Exactly what I do! :lol:


----------



## momo3boys (Jul 7, 2010)

As someone who needs to know this too....I'm so confused! Is there a video that explains this, because I need to teach my gelding leg cues. (He is WAY too flexible and can trot to the right with his head touching my left foot!!)


----------



## SAsamone (Nov 5, 2009)

You never want a horse to turn into pressure- everything you teach horses, even just the simple use of a bridle, is to move AWAY from pressure. It's most natural for them and easier to understand. When you use a bit, let's say...to stop, your bridle puts pressure in the horses' mouth. The horse stops in order for you to relase that pressure. See? Doing it the other way is pointless, confusing, and potentially dangerous- if a horse moves in or "fights" pressure, it's a sign of disrespect and can cause problems down the road.


----------



## GeminiJumper (Jun 12, 2008)

Your horse should move away from pressure; be it your leg or your rein. 

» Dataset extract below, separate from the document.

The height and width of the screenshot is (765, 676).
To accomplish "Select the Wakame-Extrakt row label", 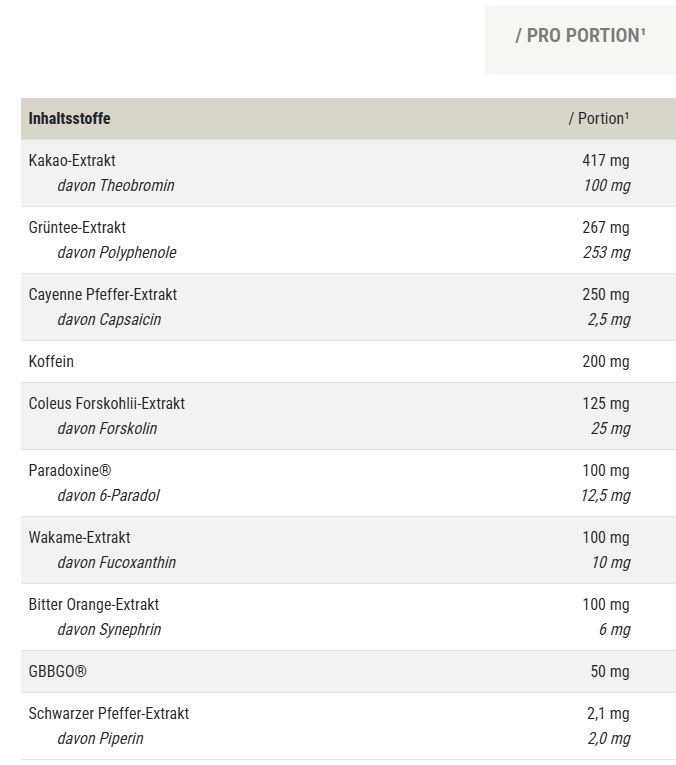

Whether its your inside or outside leg, it doesn't matter.

You can use both of your legs at times supporting your horse through, say a circle or turn.

In general, though, your horse should move away from whatever pressure is being given.


----------



## steedaunh32 (Jun 5, 2008)

momo3boys said:


> (He is WAY too flexible and can trot to the right with his head touching my left foot!!)


That's funny! I rode a horse that did that, also. Well it looks funny but obviously is something you'd like to train out of I'm sure


----------



## candandy49 (Jan 16, 2011)

Something you might try doing to help with the leg cues for turns is to slightly twist your upper torso from the waist up through to your shoulders in the direction of the turn you want. What you will find with doing this is that your rein hand will lay lightly on the outside of the neck and your legs will be in proper position to cue for the turn. This is for very basic learning of the cues. As you and your horse get proficent with this excercise then you can proceed on to more refined execution of leg cues. This works whether your riding English or Western.


----------



## HorseyyGal (Jun 20, 2011)

Agreed with GeminiJumper, you should get the horse to respond away from pressure


----------



## StormvaleQHStud (Dec 16, 2010)

The way we teach is to look leg rein. Look where you want to go first if the horse doesnt turn you put the leg on(side you want to turn) and lastly you touch the rein. When you look first you will find your whole body turns in that direction including the seat bone and done correctly teaches your horse to turn and stop with seat really softly. Of course it all gets trickier when you head into dressage and other disciplines like me but they are the very basics we teach kids and beginners. Dunno if that makes sense to you though lol. My base is natural horsemanship. Lol.
_Posted via Mobile Device_


----------